◆ Dataset records

--

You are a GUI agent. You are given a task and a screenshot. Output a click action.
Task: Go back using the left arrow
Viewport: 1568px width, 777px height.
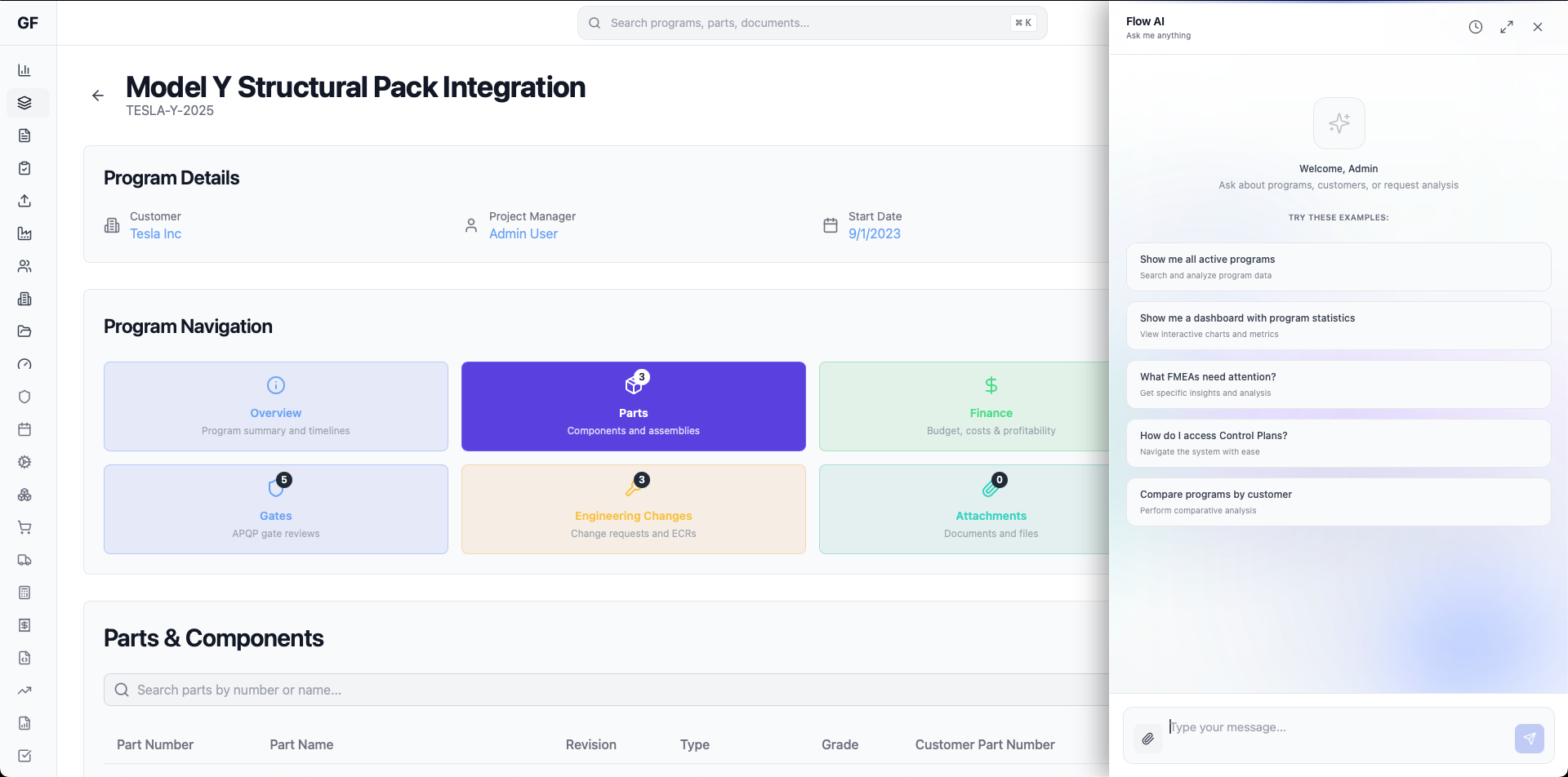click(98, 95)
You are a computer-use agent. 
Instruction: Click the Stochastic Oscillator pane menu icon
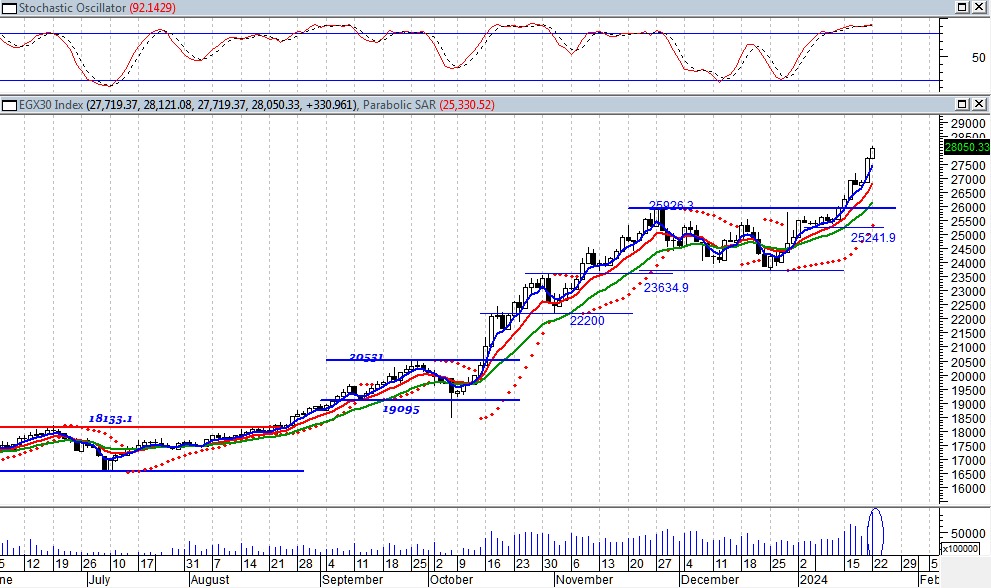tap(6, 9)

--

◆ Problem to work on
Every line from the one containing "Instruction: Click the" through the end of the listing is to be copied exactly; the pictures are not.

◆ Expected output
Instruction: Click the Stochastic Oscillator pane menu icon
tap(6, 9)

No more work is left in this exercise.